Os atletas se surpreenderam com o clima, que apresenta um vento frio e não está tão quente como na época da Olimpíada; estranham o fuso horário; adaptam-se às dependências da Vila Paraolímpica e já estão enjoados do idioma.

Para se acostumar a tantas mudanças, eles arrumaram uma solução que tem tudo a ver com os seus objetivos: treinar. Durante todo o dia de hoje, 12 de setembro, todas as modalidades realizaram seus treinamentos e já estão com horários marcados para amanhã. "Ainda estamos com o fuso trocado, o horário que levantamos é muito cedo, enquanto são 9h na Grécia, são 3h no Brasil", afirma Luciana De Tíllio, técnica de goalball (modalidade criada para deficientes visuais e cegos e em que os brasileiros participam dos Jogos pela primeira vez). “É importante esses primeiros treinos, a adaptação ao clima e ao fuso horário", diz Ciro Winckler, técnico nacional de atletismo. 

O investimento no alto rendimento dos atletas paraolímpicos e visível. A preparação da equipe começou desde o início do ano e agora está na reta final. Segundo o atleta Júlio César Petto, do atletismo, que participa de uma edição paraolímpica pela primeira vez, estes últimos dias são de extrema importância: "estou treinando com quem entende. Desde a saída até a chegada os técnicos ajudam a melhorar o meu desempenho". 

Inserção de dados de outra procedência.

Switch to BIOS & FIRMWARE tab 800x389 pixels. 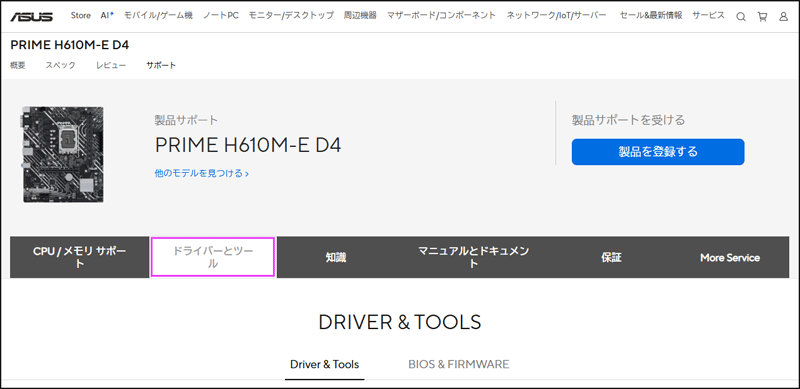tap(459, 364)
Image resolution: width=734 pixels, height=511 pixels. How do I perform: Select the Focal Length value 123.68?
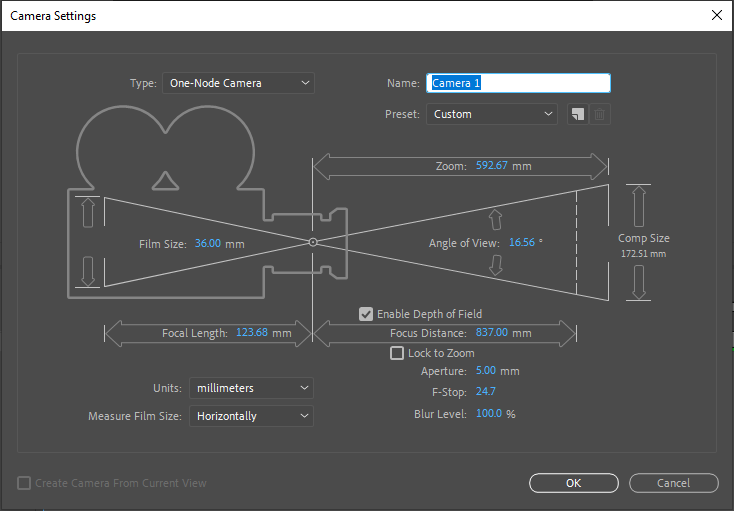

Em relação às acessibilidades na Vila Paraolímpica, os atletas têm disponível um sistema de transporte adaptado que os permite sair da Vila ou se locomover nela com todo o conforto possível. Rampas facilitam a entrada e a saída dos atletas nos ônibus; ao circularem pelas dependências da Vila os atletas contam com rampas em todas as calçadas, além de uma passagem em alto-relevo exclusiva para pessoas com deficiência visual; nos apartamentos existem elevadores e banheiros adaptados. "A locomoção está bastante facilitada. Você sobe e desce em qualquer lugar", afirmou Nilton Divino, jogador de basquetebol em cadeira de rodas. "Tenho mais liberdadede me locomover sozinha, pois não tenho de encontrado obstáculos", completa Valkilene Lannes, cega, da equipe de goaball.